▶ [Work to complete]
Print out the complete set of records below, exactly as they read.

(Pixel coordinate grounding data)
* * * * * * * * *

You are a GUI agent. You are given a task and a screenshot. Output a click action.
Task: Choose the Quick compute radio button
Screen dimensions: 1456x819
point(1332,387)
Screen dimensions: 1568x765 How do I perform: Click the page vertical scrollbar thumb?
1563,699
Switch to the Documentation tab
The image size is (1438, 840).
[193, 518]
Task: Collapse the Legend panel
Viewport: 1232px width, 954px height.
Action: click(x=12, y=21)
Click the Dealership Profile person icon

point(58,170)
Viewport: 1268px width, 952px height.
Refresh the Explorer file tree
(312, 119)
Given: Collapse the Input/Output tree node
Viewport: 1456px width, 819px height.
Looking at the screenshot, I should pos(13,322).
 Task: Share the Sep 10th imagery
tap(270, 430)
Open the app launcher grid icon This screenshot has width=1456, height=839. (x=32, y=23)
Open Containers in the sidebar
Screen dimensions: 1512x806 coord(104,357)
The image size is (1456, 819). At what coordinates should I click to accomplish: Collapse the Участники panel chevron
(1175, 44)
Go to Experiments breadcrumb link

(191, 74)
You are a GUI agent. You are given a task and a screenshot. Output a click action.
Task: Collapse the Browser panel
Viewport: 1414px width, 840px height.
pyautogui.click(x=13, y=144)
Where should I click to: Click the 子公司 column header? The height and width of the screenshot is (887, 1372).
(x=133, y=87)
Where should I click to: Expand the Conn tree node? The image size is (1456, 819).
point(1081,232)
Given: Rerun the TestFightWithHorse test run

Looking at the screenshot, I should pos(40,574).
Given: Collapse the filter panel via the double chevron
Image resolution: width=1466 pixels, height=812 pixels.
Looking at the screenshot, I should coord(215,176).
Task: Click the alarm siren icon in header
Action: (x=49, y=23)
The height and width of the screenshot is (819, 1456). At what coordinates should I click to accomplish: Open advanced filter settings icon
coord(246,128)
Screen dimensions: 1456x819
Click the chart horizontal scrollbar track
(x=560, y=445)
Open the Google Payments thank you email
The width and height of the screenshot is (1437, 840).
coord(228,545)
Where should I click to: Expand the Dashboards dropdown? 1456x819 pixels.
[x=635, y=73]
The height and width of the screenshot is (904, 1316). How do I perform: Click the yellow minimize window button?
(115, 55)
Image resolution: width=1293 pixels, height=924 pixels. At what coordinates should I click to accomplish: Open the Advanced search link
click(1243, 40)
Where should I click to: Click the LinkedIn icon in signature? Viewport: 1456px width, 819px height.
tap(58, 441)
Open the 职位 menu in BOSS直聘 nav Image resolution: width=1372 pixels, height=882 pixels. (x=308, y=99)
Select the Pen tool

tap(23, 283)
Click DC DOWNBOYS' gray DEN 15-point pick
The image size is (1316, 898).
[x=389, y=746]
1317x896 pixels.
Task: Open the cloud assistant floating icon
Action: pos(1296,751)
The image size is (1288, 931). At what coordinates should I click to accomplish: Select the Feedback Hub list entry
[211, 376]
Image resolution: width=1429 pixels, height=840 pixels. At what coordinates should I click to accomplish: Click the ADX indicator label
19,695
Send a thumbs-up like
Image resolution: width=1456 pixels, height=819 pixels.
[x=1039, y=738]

* * * * * * * * *

▶ [Reply]
You are a GUI agent. You are given a task and a screenshot. Output a click action.
Task: Choose the Quick compute radio button
Screen dimensions: 1456x819
point(1332,387)
Screen dimensions: 1568x765 How do I perform: Click the page vertical scrollbar thumb?
1563,699
Switch to the Documentation tab
The image size is (1438, 840).
[193, 518]
Task: Collapse the Legend panel
Viewport: 1232px width, 954px height.
Action: click(x=12, y=21)
Click the Dealership Profile person icon

point(58,170)
Viewport: 1268px width, 952px height.
Refresh the Explorer file tree
(312, 119)
Given: Collapse the Input/Output tree node
Viewport: 1456px width, 819px height.
Looking at the screenshot, I should pos(13,322).
 Task: Share the Sep 10th imagery
tap(270, 430)
Open the app launcher grid icon This screenshot has width=1456, height=839. (x=32, y=23)
Open Containers in the sidebar
Screen dimensions: 1512x806 coord(104,357)
The image size is (1456, 819). At what coordinates should I click to accomplish: Collapse the Участники panel chevron
(1175, 44)
Go to Experiments breadcrumb link

(191, 74)
You are a GUI agent. You are given a task and a screenshot. Output a click action.
Task: Collapse the Browser panel
Viewport: 1414px width, 840px height.
pyautogui.click(x=13, y=144)
Where should I click to: Click the 子公司 column header? The height and width of the screenshot is (887, 1372).
(x=133, y=87)
Where should I click to: Expand the Conn tree node? The image size is (1456, 819).
point(1081,232)
Given: Rerun the TestFightWithHorse test run

Looking at the screenshot, I should pos(40,574).
Given: Collapse the filter panel via the double chevron
Image resolution: width=1466 pixels, height=812 pixels.
Looking at the screenshot, I should coord(215,176).
Task: Click the alarm siren icon in header
Action: (x=49, y=23)
The height and width of the screenshot is (819, 1456). At what coordinates should I click to accomplish: Open advanced filter settings icon
coord(246,128)
Screen dimensions: 1456x819
Click the chart horizontal scrollbar track
(x=560, y=445)
Open the Google Payments thank you email
The width and height of the screenshot is (1437, 840).
coord(228,545)
Where should I click to: Expand the Dashboards dropdown? 1456x819 pixels.
[x=635, y=73]
The height and width of the screenshot is (904, 1316). How do I perform: Click the yellow minimize window button?
(115, 55)
Image resolution: width=1293 pixels, height=924 pixels. At what coordinates should I click to accomplish: Open the Advanced search link
click(1243, 40)
Where should I click to: Click the LinkedIn icon in signature? Viewport: 1456px width, 819px height.
tap(58, 441)
Open the 职位 menu in BOSS直聘 nav Image resolution: width=1372 pixels, height=882 pixels. (x=308, y=99)
Select the Pen tool

tap(23, 283)
Click DC DOWNBOYS' gray DEN 15-point pick
The image size is (1316, 898).
[x=389, y=746]
1317x896 pixels.
Task: Open the cloud assistant floating icon
Action: pos(1296,751)
The image size is (1288, 931). At what coordinates should I click to accomplish: Select the Feedback Hub list entry
[211, 376]
Image resolution: width=1429 pixels, height=840 pixels. At what coordinates should I click to accomplish: Click the ADX indicator label
19,695
Send a thumbs-up like
Image resolution: width=1456 pixels, height=819 pixels.
[x=1039, y=738]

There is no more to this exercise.